Before enacting this step, understand that some programs are intended by Windows not to be uninstalled. These include various system utilities that are built into the operating system. As a famous example, Internet Explorer cannot be uninstalled. Microsoft Office can be uninstalled, but has its own utility for removing all of its various components.


Try to Reinstall the Program Again

Attempt to reinstall a program. Use the original disk or setup file to run the installer again. Many installers include the ability to repair or modify the program on one of the initial screens. Running the repair option might fix the problem you were experiencing.

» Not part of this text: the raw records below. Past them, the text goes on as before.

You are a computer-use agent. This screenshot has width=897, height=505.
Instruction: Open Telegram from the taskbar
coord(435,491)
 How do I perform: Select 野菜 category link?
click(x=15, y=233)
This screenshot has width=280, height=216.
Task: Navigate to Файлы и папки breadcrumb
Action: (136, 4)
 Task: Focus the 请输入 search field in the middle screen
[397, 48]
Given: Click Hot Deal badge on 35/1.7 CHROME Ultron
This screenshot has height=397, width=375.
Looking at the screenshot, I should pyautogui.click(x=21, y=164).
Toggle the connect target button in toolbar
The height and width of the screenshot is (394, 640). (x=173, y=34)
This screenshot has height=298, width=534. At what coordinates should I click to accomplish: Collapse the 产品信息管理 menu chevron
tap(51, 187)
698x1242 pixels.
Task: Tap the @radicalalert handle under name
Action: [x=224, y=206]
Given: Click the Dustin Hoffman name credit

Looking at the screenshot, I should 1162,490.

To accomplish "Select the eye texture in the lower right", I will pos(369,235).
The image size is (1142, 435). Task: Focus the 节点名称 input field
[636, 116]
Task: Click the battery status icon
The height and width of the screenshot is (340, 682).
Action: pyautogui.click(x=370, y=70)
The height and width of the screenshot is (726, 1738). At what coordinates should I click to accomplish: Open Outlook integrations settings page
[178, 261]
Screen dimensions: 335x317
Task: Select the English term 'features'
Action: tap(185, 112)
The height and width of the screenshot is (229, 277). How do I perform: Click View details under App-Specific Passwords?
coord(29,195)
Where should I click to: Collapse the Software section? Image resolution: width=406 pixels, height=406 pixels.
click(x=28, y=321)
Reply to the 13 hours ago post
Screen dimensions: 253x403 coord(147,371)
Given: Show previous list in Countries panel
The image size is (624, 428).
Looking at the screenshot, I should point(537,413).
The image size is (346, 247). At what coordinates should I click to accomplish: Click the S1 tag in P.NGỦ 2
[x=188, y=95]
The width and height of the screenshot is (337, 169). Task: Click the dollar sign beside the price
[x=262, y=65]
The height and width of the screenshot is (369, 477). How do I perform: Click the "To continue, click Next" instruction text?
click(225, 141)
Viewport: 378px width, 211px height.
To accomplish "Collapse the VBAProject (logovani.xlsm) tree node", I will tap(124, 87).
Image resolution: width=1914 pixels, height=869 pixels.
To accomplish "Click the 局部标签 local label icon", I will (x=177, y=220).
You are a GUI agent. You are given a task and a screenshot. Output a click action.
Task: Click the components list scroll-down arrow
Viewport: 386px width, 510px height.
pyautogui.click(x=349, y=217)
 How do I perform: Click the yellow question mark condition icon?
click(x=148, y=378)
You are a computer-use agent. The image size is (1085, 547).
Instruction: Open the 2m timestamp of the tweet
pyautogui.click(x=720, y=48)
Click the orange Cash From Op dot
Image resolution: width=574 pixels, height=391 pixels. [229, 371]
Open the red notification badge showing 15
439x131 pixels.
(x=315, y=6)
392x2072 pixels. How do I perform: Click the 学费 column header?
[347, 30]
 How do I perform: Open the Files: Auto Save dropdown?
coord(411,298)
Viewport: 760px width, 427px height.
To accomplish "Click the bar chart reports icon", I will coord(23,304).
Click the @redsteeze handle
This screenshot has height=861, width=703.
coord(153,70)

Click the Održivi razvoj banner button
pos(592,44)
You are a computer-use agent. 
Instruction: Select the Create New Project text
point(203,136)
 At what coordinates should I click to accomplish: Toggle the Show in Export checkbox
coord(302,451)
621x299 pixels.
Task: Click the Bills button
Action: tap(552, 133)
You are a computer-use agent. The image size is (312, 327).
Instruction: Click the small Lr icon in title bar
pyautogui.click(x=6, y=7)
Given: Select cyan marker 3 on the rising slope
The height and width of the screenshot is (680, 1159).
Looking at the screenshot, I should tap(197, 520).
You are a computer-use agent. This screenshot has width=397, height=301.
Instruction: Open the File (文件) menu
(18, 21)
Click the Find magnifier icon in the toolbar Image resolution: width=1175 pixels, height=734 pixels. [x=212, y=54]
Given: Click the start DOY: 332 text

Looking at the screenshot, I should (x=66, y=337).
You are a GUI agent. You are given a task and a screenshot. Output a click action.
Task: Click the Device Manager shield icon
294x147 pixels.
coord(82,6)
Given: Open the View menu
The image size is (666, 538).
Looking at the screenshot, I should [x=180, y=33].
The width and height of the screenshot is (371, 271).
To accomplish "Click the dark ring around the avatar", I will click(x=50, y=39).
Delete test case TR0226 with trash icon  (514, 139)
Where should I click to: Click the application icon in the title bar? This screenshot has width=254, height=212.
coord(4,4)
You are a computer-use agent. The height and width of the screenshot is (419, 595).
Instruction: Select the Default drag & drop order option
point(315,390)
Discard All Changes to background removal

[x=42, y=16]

Otherwise, many installers will also present the option to completely remove the program. If there isn't an obvious option for this when running the installer, check support forums or the developer's website to see if there are specific instructions for using the installer to uninstall the program.


Alternatively, simply running the uninstaller a second time has been known to fix the issue. Sometimes it doesn't work the first time, but will succeed the second time.

Enlist the Help of Additional Programs

Some programs resist uninstall for nefarious reasons -- such as adware or malware -- or for security reasons -- such as McAffee and Norton. In these situations, enlist additional programs designed to fix registry issues and remove programs that resist other methods.


*To uninstall a security suite, such as Norton or McAffee, download the specific removal program. For instance, McAffee supplies the McAffee Consumer Product Removal Tool for free.

*For all other issues, first try Microsoft's Fix It, which specializes in problems caused by registry keys corrupted by malware. This utility works on all Windows versions dating back to XP.

*If all else fails, download Revo Uninstaller, which is free and specializes in stubborn-to-remove programs. There is a paid version of this product, but the free version is sufficient for personal use.